Sunday, August 10, 2008

K's surgery... part 1

Kierson's surgery was August 1st. I found my self to be much more anxious than I thought Overall it went fine, it's such a weird feelingto be in a crowded " surergy waiting room" , knowing that everyone is waiting for that door to open when a Dr. will emerge to report how each one went. Only one parent was allowed backinto the recovery room, it is a room filled with kids that are just coming out of anestheisa. I heard cries, hysterics,,,, and saw ones fast alseep. My baby was laying there chugging some apple juice. My initail reaction was my eyes filled up with tears. I wasn't sure what to exspect, but he was bandaged up and swollen. The rest of the afternoon we were in a hospital room, and they monitored him. He had a rough time with the pain, sleeping - then waking up screaming,,, kinda a different scream. Lots of medicine was distributed, and we ended up needing to spend the night. I stayed over with him, I mostly just sat. I didnt want the tv, a movie or a book... I talked a bit on the phone, and held Kierson,,, I could take him out of his bed, just had to be careful of all the wires hooked up. His surgeon came to visit he next morning, and said he looks good, so we were able to come home. His eyes were swollen for a few days, and he had his times of sadness. He is back to himself now for sure- putting toys in the toilet, sneaking past my blockade to the stairs,eating rocks....he's definetly Kierson again.

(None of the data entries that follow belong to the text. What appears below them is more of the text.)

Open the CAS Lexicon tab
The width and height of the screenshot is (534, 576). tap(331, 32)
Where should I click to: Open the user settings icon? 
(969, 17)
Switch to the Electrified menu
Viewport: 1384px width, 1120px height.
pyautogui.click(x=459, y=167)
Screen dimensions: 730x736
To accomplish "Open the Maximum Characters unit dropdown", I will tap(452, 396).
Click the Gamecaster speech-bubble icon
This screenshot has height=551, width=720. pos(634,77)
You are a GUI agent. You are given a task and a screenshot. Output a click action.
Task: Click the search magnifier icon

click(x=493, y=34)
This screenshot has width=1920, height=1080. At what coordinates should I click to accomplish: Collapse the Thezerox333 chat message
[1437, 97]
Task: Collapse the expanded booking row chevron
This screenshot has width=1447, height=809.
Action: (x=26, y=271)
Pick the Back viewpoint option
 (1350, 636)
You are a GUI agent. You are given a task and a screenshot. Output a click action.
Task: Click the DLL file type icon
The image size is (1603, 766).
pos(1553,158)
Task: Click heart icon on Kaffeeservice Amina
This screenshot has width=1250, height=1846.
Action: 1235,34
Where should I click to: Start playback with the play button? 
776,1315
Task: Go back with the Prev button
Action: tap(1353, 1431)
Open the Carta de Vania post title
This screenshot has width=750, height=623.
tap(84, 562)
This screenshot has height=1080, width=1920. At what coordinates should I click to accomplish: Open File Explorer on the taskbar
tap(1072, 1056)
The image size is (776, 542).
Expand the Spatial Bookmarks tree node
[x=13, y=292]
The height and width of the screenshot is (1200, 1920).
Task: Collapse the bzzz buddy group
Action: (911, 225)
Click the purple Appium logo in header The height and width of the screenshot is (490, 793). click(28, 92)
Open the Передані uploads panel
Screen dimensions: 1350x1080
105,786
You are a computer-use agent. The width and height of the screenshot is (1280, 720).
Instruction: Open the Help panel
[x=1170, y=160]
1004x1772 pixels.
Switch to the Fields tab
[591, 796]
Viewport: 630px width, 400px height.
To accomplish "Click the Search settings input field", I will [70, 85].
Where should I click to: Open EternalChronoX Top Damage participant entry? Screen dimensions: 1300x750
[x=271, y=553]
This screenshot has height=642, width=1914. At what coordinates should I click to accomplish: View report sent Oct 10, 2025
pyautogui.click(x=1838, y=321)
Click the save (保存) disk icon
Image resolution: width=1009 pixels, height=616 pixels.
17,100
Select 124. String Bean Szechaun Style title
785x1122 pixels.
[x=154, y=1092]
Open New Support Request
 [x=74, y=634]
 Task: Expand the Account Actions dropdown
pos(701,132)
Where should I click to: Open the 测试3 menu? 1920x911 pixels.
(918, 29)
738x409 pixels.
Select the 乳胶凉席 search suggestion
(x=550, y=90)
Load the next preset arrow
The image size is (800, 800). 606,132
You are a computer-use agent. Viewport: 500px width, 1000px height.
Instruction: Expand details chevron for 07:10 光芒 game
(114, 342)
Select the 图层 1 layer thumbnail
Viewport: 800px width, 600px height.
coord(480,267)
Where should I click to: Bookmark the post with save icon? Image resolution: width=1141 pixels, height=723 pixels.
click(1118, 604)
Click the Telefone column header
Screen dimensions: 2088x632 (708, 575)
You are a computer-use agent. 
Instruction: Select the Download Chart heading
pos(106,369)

I took him out in public for the first time yesterday..... with a cute hat which can cover. A lady walked past me commened how cute he was . MAde me wonder, I highly doubt that she would say that if she saw what was under his hat. This is just the beginning of a 3-5 month process,,, each week he will be injected with "saline solution" to pump up the exspander to get bigger and bigger. There are many things people say " it's only temorarly, lucky it's not anything more serious.... all these things I know...but like my mom said it's still happening and he's still my baby,,, so yes at times I feel bad for thinking thoughts, and not be in perspective.... but it's happening,, and yes it will be over in a few monthes.